Die draagkracht moet vervolgens worden verdeeld over de kinderen voor wie de man onderhoudsplichtig is. Daarbij heeft de man gesteld dat rekening moet worden gehouden met de bijdrage van € 750,- per maand die hij voor [meerderjarige 2] betaalt. Daar ziet de rechtbank geen aanleiding voor. [meerderjarige 2] is namelijk inmiddels 22 jaar oud wat betekent dat, voor zover [meerderjarige 2] nog behoeftig zou zijn, de onderhoudsplicht van de man voor [minderjarige 1] en [minderjarige 2] voorgaat op de onderhoudsplicht ten opzichte van [meerderjarige 2] . [9] Bovendien kan de man de bijdrage voor [meerderjarige 2] ook uit de hiervoor genoemde vrije ruimte betalen. De rechtbank zal daarom de draagkracht van de man alleen verdelen over [minderjarige 1] en [minderjarige 2] . Aangezien hun behoeftes gelijk is, verdeelt de rechtbank de draagkracht gelijkelijk, wat neerkomt op € 1.900,- per kind per maand.
draagkracht vrouw
3.18.
Partijen zijn het erover eens dat de draagkracht van de vrouw berekend moet worden aan de hand van haar jaaropgaaf over 2021. Daaruit volgt een belastbaar loon van € 70.779,- per jaar. Rekening houdend met de inkomensafhankelijke combinatiekorting en overige fiscale aspecten, komt dat neer op een NBI van € 4.097,- per maand. [10] Ook de vrouw komt niet in aanmerking voor een kindgebonden budget, mede gelet op het inkomen van de heer [geregistreerd partner vrouw] (waarover hierna meer). Volgens de hiervoor vermelde methode heeft de vrouw bij dat NBI een draagkracht van € 1.294,- per maand.
3.19.
Ook de draagkracht van de vrouw moet worden verdeeld over de kinderen voor wie zijn onderhoudsplichtig is, te weten [minderjarige 1] en [minderjarige 3] . Omdat er een duidelijk verschil is in de behoefte van [minderjarige 1] (€ 1.341,-) en de resterende behoefte van [minderjarige 3] (€ 537,-), zal de rechtbank de draagkracht van de vrouw naar rato van de behoefte verdelen. Dat betekent dat de vrouw voor [minderjarige 1] een bedrag beschikbaar heeft van (1.341 / (1.341 + 537) x 1.294 =) € 924,- per maand. Voor [minderjarige 3] is dat (537 / (1.341 + 537) x 1.294 =) € 370,- per maand.

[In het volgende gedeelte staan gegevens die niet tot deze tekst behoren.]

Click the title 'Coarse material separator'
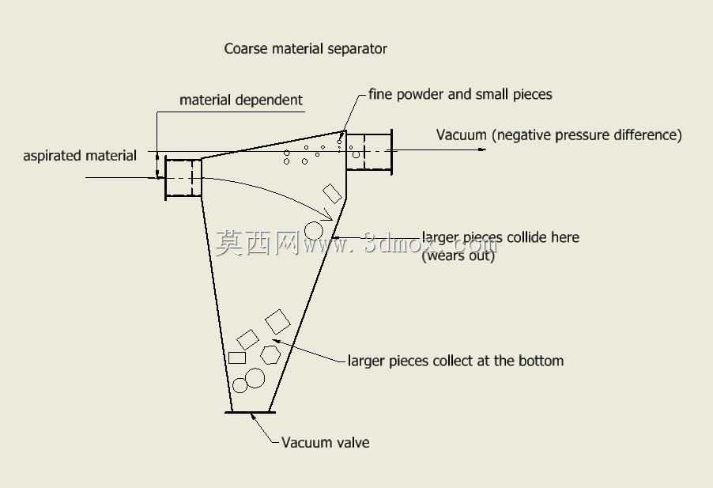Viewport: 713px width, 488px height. pyautogui.click(x=306, y=49)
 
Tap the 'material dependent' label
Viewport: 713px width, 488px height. pyautogui.click(x=241, y=100)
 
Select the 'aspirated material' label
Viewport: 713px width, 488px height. pyautogui.click(x=80, y=156)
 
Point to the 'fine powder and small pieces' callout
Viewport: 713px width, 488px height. pyautogui.click(x=460, y=94)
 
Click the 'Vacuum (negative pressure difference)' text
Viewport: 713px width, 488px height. pyautogui.click(x=559, y=134)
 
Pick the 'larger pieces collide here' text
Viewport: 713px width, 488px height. pyautogui.click(x=500, y=237)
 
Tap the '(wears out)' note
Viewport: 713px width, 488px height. pyautogui.click(x=458, y=255)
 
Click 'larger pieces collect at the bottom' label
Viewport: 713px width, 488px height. pyautogui.click(x=455, y=361)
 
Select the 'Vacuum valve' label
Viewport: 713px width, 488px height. pyautogui.click(x=326, y=442)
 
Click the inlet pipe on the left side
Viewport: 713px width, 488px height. pyautogui.click(x=183, y=177)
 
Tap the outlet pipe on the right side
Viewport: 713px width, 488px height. pyautogui.click(x=369, y=152)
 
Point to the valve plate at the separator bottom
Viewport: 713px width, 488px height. pyautogui.click(x=250, y=413)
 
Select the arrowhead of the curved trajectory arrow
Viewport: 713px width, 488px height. pyautogui.click(x=329, y=215)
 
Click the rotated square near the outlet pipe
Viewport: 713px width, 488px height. pyautogui.click(x=333, y=193)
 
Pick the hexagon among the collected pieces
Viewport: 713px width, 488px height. pyautogui.click(x=270, y=355)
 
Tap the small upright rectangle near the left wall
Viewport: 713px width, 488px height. pyautogui.click(x=237, y=358)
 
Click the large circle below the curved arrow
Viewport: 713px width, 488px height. pyautogui.click(x=314, y=231)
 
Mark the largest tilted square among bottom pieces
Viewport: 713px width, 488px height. pyautogui.click(x=277, y=322)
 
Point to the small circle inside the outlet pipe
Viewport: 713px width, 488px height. pyautogui.click(x=356, y=155)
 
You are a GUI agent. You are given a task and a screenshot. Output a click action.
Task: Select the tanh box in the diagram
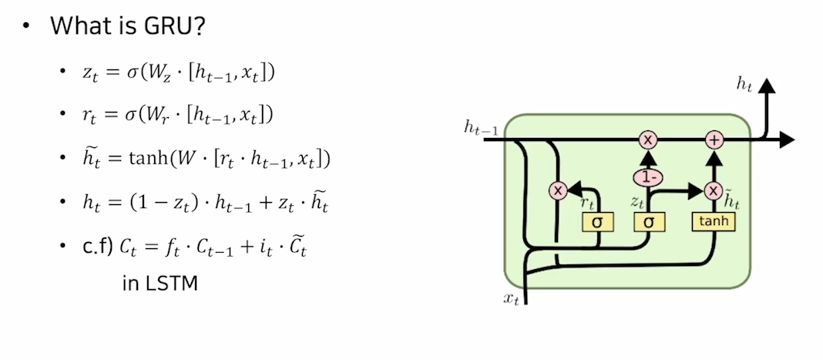pyautogui.click(x=714, y=222)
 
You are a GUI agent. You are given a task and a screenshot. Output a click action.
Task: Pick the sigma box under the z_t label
pyautogui.click(x=648, y=222)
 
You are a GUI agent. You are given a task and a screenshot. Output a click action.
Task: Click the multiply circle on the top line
pyautogui.click(x=648, y=140)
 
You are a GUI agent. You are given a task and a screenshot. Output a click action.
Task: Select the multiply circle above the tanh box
pyautogui.click(x=714, y=190)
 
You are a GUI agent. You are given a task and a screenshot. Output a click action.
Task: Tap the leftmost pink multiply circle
pyautogui.click(x=557, y=190)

onderhoudsplicht van de heer [geregistreerd partner vrouw]
3.20.
Tussen partijen bestaat discussie of de heer [geregistreerd partner vrouw] ook als stiefouder onderhoudsplichtig is voor [minderjarige 1] , althans welk gewicht er aan zijn draagkracht moet worden toegekend. Anders dan de vrouw heeft gesteld, vindt de rechtbank dat de heer [geregistreerd partner vrouw] onderhoudsplichtig is voor [minderjarige 1] . Tussen de vrouw en de heer [geregistreerd partner vrouw] is sprake van een geregistreerd partnerschap en [minderjarige 1] verblijft in ieder geval de helft van de tijd in hun gezin. Daarmee is voldaan aan de voorwaarden die de wet stelt voor een onderhoudsplicht. [11]
3.21.
Gelet verder op het feit dat de vrouw en de heer [geregistreerd partner vrouw] in ieder geval vanaf september 2020 samenwonen, kan ook niet worden gezegd dat de heer [geregistreerd partner vrouw] nog maar zo kort in het leven van [minderjarige 1] is betrokken dat daarom zijn onderhoudsplicht minder zwaar zou moeten wegen. Ook in het feit dat hier de ouders meer dan voldoende draagkracht hebben om in de kosten te voorzien, ziet de rechtbank geen aanleiding om minder gewicht aan de draagkracht van de heer [geregistreerd partner vrouw] toe te kennen. In beginsel zijn de onderhoudsplicht van een ouder en een stiefouder immers van gelijke rang. [12] Bovendien zou het weglaten van de onderhoudsplicht van de heer [geregistreerd partner vrouw] betekenen dat de kosten van [minderjarige 1] voor het grootste deel bij de man terecht zouden komen vanwege het verschil in draagkracht tussen de man en de vrouw. Dat vindt de rechtbank niet passend bij de welstand die de beide gezinnen kennen. Zoals hierna verder aan de orde komt, gaan partijen ervan uit dat het inkomen van de heer [geregistreerd partner vrouw] vergelijkbaar is met dat van de man. Het huidige inkomen van mevrouw [echtgenote man] is daarentegen wat lager dan van de vrouw. Het weglaten van de onderhoudsplicht van de heer [geregistreerd partner vrouw] zou dan betekenen dat het overgrote deel van de kosten van [minderjarige 1] komt te liggen bij het gezin dat een wat lagere welstand kent. De rechtbank kent daarom evenveel gewicht toe aan de draagkracht van de heer [geregistreerd partner vrouw] als aan die van de vrouw en de man.
3.22.
Overigens vindt de rechtbank evenmin dat, zoals de man in zijn berekeningen concludeert, het overgrote deel van de kosten van [minderjarige 1] voor rekening zou moeten komen van de heer [geregistreerd partner vrouw] . Dat zou ook niet passend zijn bij de welstand van de beide gezinnen en de verhouding waartoe ieder tot [minderjarige 1] staat. Die situatie doet zich hier echter uiteindelijk niet voor, vooral ook omdat de draagkracht van de heer [geregistreerd partner vrouw] ook deels moet worden aangewend voor zijn twee kinderen uit een eerdere relatie en voor [minderjarige 3] .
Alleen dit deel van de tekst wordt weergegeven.